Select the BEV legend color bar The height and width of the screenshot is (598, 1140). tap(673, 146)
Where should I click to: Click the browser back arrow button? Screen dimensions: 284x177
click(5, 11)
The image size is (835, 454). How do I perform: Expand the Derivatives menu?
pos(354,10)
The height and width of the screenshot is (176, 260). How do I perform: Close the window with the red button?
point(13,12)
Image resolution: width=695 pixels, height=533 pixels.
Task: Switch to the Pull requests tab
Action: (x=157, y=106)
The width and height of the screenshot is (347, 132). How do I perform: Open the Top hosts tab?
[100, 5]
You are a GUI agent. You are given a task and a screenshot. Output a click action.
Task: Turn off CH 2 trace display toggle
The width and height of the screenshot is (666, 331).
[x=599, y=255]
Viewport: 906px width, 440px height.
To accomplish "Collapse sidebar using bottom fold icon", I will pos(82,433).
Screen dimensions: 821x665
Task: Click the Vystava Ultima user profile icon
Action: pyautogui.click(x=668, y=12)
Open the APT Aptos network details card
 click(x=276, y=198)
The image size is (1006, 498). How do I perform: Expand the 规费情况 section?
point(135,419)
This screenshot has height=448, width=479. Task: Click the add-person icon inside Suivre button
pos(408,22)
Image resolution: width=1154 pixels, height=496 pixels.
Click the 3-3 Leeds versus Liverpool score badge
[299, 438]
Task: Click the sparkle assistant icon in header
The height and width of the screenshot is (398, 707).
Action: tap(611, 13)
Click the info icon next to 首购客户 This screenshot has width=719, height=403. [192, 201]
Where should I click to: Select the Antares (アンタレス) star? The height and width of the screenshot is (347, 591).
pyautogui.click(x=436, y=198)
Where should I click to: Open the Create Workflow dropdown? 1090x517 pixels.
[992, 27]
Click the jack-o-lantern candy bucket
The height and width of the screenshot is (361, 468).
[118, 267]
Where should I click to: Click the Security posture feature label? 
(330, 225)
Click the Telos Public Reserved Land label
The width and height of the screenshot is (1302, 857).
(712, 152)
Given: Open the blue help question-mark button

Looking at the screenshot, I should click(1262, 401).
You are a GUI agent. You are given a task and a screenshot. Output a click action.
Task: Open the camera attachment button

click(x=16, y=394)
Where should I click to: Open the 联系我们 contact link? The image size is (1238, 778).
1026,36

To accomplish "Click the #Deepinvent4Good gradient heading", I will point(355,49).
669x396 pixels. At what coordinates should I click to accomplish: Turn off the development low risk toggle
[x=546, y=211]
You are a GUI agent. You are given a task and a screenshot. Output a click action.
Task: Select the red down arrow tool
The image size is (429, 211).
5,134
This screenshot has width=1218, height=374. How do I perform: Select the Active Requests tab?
+++
Set down the listing above in full, please, exactly as it appears.

> [Result]:
Select the BEV legend color bar The height and width of the screenshot is (598, 1140). tap(673, 146)
Where should I click to: Click the browser back arrow button? Screen dimensions: 284x177
click(5, 11)
The image size is (835, 454). How do I perform: Expand the Derivatives menu?
pos(354,10)
The height and width of the screenshot is (176, 260). How do I perform: Close the window with the red button?
point(13,12)
Image resolution: width=695 pixels, height=533 pixels.
Task: Switch to the Pull requests tab
Action: (x=157, y=106)
The width and height of the screenshot is (347, 132). How do I perform: Open the Top hosts tab?
[100, 5]
You are a GUI agent. You are given a task and a screenshot. Output a click action.
Task: Turn off CH 2 trace display toggle
The width and height of the screenshot is (666, 331).
[x=599, y=255]
Viewport: 906px width, 440px height.
To accomplish "Collapse sidebar using bottom fold icon", I will pos(82,433).
Screen dimensions: 821x665
Task: Click the Vystava Ultima user profile icon
Action: pyautogui.click(x=668, y=12)
Open the APT Aptos network details card
 click(x=276, y=198)
The image size is (1006, 498). How do I perform: Expand the 规费情况 section?
point(135,419)
This screenshot has height=448, width=479. Task: Click the add-person icon inside Suivre button
pos(408,22)
Image resolution: width=1154 pixels, height=496 pixels.
Click the 3-3 Leeds versus Liverpool score badge
[299, 438]
Task: Click the sparkle assistant icon in header
The height and width of the screenshot is (398, 707).
Action: tap(611, 13)
Click the info icon next to 首购客户 This screenshot has width=719, height=403. [192, 201]
Where should I click to: Select the Antares (アンタレス) star? The height and width of the screenshot is (347, 591).
pyautogui.click(x=436, y=198)
Where should I click to: Open the Create Workflow dropdown? 1090x517 pixels.
[992, 27]
Click the jack-o-lantern candy bucket
The height and width of the screenshot is (361, 468).
[118, 267]
Where should I click to: Click the Security posture feature label? 
(330, 225)
Click the Telos Public Reserved Land label
The width and height of the screenshot is (1302, 857).
(712, 152)
Given: Open the blue help question-mark button

Looking at the screenshot, I should click(1262, 401).
You are a GUI agent. You are given a task and a screenshot. Output a click action.
Task: Open the camera attachment button

click(x=16, y=394)
Where should I click to: Open the 联系我们 contact link? The image size is (1238, 778).
1026,36

To accomplish "Click the #Deepinvent4Good gradient heading", I will point(355,49).
669x396 pixels. At what coordinates should I click to accomplish: Turn off the development low risk toggle
[x=546, y=211]
You are a GUI agent. You are given a task and a screenshot. Output a click action.
Task: Select the red down arrow tool
The image size is (429, 211).
5,134
This screenshot has width=1218, height=374. How do I perform: Select the Active Requests tab?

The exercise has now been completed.